··· RECORDS TO USE ···
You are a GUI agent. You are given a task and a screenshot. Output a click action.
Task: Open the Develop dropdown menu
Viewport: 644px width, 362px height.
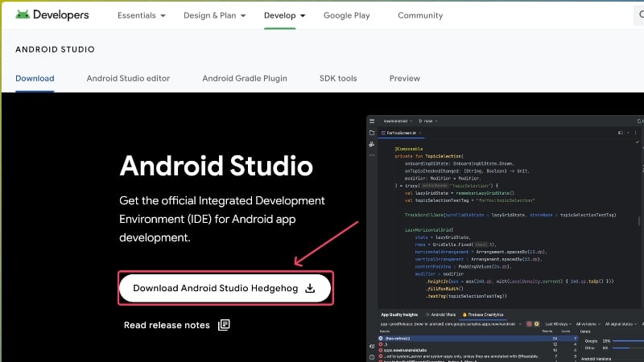285,15
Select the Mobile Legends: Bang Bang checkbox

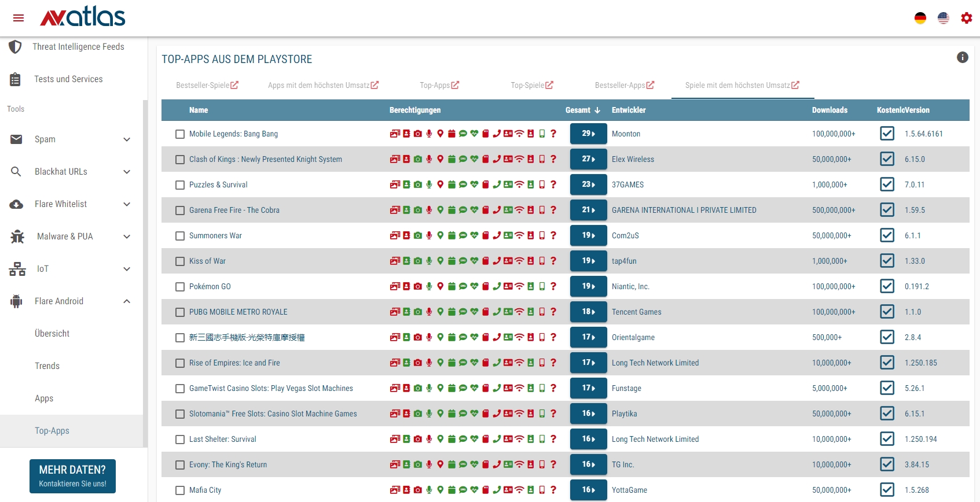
···
TRY IT - Reproduce every record exactly; images stay out.

RESULT -
You are a GUI agent. You are given a task and a screenshot. Output a click action.
Task: Open the Develop dropdown menu
Viewport: 644px width, 362px height.
285,15
Select the Mobile Legends: Bang Bang checkbox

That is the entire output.